<helmi.a...@marketmax.com> wrote in message
news:cd9afc$e88$1...@license1.unx.sas.com...
> This T_SQL (Update.. from) works .. it should not .. any explanation ??
> create table a (a int, b int, c varchar(10))
> create table b (a int, b int, c varchar(10))
>
> insert into a values(1,1,'a')
> insert into a values(1,2,'x')
>
>
> insert into b values(1,1,'g')
> insert into b values(1,1,'h')
> insert into b values(1,1,'u')
> insert into b values(1,2,'w')
> insert into b values(1,2,'z')
>
> begin tran
> select * from a
> select * from b
> update a set c = b.c from b where a.a = b.a and a.b = b.b
> select * from a
> rollback tran
>
>
Yep, that's what it does and yes it is *very* bad. For this reason I usually
recommend avoiding Microsoft's proprietary UPDATE FROM syntax altogether. On
the other hand, some people would counter that it's up to the developer to
ensure his joins are valid - the UPDATE FROM syntax does work properly and
safely provided the join results in no more than one row on the right side
of the assignment.
--
David Portas
SQL Server MVP
--
CREATE TABLE Countries (countryname VARCHAR(20) PRIMARY KEY, capitalcity
VARCHAR(20) NULL)
CREATE TABLE Cities (cityname VARCHAR(20) NOT NULL, countryname VARCHAR(20)

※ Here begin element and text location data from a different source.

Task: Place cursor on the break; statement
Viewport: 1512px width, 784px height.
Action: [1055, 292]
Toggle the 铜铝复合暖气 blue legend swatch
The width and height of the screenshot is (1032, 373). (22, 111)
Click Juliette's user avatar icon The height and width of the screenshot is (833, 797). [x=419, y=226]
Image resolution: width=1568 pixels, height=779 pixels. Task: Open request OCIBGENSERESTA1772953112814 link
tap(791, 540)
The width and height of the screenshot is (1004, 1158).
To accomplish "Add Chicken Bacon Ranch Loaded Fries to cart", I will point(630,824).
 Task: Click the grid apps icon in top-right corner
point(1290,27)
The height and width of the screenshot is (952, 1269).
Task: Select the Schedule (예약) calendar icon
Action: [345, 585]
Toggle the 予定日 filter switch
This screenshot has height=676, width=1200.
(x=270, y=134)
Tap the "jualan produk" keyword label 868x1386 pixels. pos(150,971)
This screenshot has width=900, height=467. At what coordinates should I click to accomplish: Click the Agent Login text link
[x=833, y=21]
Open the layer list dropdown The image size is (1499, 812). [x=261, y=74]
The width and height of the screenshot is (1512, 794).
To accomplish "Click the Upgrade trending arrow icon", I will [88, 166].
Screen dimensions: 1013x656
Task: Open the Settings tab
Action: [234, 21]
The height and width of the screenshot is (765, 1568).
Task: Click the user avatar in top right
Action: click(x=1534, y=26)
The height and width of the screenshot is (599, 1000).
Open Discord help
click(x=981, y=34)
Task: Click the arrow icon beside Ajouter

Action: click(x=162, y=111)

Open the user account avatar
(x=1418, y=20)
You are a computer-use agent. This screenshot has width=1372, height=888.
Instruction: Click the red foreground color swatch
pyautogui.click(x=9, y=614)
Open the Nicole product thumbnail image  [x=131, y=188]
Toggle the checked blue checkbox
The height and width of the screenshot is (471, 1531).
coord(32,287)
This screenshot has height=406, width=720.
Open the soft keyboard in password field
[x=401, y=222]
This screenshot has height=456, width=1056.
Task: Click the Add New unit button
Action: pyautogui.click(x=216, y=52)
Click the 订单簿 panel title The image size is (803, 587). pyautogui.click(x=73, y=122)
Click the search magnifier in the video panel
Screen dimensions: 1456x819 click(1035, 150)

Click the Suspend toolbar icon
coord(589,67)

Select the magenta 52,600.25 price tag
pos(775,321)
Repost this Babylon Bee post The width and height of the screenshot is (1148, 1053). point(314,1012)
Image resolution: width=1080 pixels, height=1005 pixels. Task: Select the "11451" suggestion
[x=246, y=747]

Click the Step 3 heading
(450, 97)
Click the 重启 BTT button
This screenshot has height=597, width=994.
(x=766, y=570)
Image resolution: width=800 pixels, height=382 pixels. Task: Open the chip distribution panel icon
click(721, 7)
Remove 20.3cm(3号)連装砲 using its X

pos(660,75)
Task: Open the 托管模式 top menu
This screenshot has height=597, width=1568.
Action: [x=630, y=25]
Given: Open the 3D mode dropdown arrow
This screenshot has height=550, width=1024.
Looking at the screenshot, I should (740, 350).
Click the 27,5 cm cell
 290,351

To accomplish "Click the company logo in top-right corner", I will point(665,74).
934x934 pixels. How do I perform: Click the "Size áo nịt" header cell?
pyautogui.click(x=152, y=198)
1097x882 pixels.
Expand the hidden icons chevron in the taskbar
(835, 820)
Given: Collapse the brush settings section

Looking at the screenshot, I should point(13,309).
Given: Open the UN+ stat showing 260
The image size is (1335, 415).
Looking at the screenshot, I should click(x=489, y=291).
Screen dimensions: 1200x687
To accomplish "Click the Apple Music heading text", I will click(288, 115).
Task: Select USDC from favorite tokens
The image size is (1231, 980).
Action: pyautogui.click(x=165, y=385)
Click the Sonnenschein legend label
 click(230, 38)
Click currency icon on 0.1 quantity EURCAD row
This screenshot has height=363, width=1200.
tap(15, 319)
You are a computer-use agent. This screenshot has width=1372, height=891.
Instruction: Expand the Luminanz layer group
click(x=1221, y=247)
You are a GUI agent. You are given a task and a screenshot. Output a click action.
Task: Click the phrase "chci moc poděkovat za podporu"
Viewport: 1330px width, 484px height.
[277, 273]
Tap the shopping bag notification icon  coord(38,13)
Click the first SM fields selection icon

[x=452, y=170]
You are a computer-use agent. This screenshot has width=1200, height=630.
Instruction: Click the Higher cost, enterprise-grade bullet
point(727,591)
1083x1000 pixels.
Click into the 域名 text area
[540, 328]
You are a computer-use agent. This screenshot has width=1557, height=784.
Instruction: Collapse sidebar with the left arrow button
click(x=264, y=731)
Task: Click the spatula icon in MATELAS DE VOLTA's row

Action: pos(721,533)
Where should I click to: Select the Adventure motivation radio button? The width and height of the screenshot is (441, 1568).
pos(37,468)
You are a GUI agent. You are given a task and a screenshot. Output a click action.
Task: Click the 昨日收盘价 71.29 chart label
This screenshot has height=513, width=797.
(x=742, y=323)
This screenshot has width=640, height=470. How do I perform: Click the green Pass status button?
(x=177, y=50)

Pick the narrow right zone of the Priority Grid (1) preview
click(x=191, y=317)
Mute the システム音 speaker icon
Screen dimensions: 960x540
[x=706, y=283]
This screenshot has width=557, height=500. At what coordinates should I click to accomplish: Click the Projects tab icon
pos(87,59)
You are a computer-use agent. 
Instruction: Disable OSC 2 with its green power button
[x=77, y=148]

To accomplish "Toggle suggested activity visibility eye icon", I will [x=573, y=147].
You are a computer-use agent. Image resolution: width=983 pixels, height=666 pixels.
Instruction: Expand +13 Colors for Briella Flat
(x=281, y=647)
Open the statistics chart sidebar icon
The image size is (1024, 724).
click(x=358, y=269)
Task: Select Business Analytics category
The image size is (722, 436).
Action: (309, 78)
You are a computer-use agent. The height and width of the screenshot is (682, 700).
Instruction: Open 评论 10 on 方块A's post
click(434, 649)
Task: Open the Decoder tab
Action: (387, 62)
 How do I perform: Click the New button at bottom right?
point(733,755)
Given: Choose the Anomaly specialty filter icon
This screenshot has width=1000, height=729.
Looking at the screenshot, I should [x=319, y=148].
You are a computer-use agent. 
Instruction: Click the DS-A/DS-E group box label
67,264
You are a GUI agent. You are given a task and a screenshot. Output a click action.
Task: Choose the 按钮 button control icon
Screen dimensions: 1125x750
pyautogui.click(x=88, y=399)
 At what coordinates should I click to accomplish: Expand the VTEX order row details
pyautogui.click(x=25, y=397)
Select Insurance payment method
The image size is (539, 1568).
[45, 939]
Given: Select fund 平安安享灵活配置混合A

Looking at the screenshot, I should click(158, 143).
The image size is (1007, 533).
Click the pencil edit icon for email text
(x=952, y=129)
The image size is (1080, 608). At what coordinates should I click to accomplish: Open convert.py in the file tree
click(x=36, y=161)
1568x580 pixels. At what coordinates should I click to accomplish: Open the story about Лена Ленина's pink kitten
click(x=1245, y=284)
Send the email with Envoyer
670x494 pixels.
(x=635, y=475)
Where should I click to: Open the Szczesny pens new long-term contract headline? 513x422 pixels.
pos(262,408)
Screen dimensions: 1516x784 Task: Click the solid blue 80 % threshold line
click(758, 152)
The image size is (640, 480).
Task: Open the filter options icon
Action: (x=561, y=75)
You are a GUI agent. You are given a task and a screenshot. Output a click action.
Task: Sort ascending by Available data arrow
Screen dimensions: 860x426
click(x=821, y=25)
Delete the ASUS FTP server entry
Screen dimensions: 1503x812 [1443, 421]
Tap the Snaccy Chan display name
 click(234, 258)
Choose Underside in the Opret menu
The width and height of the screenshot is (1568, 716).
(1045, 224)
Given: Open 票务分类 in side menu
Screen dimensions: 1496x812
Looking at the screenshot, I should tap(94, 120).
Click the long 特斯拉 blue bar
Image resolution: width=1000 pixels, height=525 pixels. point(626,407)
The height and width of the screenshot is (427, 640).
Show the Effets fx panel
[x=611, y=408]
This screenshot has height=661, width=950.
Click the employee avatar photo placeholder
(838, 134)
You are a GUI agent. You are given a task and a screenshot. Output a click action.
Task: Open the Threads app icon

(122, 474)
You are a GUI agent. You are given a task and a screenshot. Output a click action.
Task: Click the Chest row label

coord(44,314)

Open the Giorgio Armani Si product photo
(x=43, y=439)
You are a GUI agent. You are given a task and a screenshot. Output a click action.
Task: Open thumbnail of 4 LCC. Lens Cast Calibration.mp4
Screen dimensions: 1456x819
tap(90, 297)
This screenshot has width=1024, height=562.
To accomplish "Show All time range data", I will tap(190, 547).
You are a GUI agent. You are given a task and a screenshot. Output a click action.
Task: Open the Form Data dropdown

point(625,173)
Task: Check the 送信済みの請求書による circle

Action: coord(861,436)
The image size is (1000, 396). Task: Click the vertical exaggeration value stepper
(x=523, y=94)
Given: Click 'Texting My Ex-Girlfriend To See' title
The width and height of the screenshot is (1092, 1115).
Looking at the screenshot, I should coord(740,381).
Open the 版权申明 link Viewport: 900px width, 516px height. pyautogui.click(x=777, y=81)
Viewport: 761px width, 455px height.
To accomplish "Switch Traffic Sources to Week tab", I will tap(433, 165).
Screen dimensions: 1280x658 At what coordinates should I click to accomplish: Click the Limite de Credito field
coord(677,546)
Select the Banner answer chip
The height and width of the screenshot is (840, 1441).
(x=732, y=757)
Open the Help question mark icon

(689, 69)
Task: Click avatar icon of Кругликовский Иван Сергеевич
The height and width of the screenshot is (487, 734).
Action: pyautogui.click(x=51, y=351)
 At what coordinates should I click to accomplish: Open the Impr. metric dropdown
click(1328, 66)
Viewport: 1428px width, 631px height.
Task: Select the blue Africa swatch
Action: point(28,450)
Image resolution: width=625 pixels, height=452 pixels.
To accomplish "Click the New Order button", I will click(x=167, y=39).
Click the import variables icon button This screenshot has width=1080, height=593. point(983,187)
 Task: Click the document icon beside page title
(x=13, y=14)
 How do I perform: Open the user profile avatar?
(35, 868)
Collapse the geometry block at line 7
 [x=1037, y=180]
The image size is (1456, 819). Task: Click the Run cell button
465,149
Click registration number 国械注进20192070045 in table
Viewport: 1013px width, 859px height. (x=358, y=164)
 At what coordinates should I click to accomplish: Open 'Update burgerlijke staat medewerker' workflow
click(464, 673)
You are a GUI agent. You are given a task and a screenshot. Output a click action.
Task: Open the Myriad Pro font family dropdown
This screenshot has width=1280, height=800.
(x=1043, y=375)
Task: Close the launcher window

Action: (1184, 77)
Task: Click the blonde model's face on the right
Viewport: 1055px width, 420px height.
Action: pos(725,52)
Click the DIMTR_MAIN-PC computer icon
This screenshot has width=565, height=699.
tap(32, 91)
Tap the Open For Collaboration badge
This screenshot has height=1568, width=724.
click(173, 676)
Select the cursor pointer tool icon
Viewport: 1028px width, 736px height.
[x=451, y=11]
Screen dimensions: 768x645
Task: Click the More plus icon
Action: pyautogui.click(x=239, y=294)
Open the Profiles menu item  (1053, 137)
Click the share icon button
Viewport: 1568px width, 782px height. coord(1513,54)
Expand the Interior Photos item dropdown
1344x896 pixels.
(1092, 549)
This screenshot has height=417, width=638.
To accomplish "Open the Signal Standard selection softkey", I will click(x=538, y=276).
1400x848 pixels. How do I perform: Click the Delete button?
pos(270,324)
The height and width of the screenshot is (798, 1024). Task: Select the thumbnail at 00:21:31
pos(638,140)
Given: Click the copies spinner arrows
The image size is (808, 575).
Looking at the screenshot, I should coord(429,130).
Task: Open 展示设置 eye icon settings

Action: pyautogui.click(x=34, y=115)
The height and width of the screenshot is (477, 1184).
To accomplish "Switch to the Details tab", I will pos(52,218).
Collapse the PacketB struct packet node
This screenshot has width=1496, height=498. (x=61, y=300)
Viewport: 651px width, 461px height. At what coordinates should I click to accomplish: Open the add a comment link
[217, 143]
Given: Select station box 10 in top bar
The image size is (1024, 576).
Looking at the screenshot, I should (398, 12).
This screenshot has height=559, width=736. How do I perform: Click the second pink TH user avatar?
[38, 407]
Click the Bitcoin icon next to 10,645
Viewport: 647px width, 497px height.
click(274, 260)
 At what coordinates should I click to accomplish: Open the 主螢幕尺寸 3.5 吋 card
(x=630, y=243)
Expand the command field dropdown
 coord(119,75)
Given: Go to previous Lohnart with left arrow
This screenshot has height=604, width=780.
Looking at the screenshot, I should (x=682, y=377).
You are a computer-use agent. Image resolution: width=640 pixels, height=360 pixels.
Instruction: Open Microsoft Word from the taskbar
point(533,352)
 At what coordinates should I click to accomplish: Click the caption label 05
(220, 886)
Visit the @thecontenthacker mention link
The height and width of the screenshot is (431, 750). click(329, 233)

NOT NULL REFERENCES Countries (countryname), CONSTRAINT PK_Cities PRIMARY
KEY (cityname, countryname))
INSERT INTO Countries (countryname) VALUES ('USA')
INSERT INTO Countries (countryname) VALUES ('UK')
INSERT INTO Cities VALUES ('Washington','USA')
INSERT INTO Cities VALUES ('London','UK')
INSERT INTO Cities VALUES ('Manchester','UK')
The MS-syntax makes it all too easy for the developer to slip-up by writing
ambiguous UPDATE...FROM statements where the JOIN criteria is not unique on
the right side of the join. Try these two identical UPDATE statements with a
small change to the primary key in between.
UPDATE Countries
SET capitalcity = cityname
FROM Countries JOIN Cities /* evil UPDATE... FROM syntax */
ON Countries.countryname = Cities.countryname
SELECT * FROM Countries
ALTER TABLE Cities DROP CONSTRAINT PK_Cities
ALTER TABLE Cities ADD CONSTRAINT PK_Cities PRIMARY KEY (countryname,
cityname)
UPDATE Countries
SET capitalcity = cityname
FROM Countries JOIN Cities /* don't do this! */
ON Countries.countryname = Cities.countryname
SELECT * FROM Countries
I get this from the first SELECT statement:
countryname capitalcity
-------------------- --------------------
UK London
USA Washington
and this from the second:
countryname capitalcity
-------------------- --------------------
UK Manchester
USA Washington
(though these results aren't guaranteed - that's part of the problem).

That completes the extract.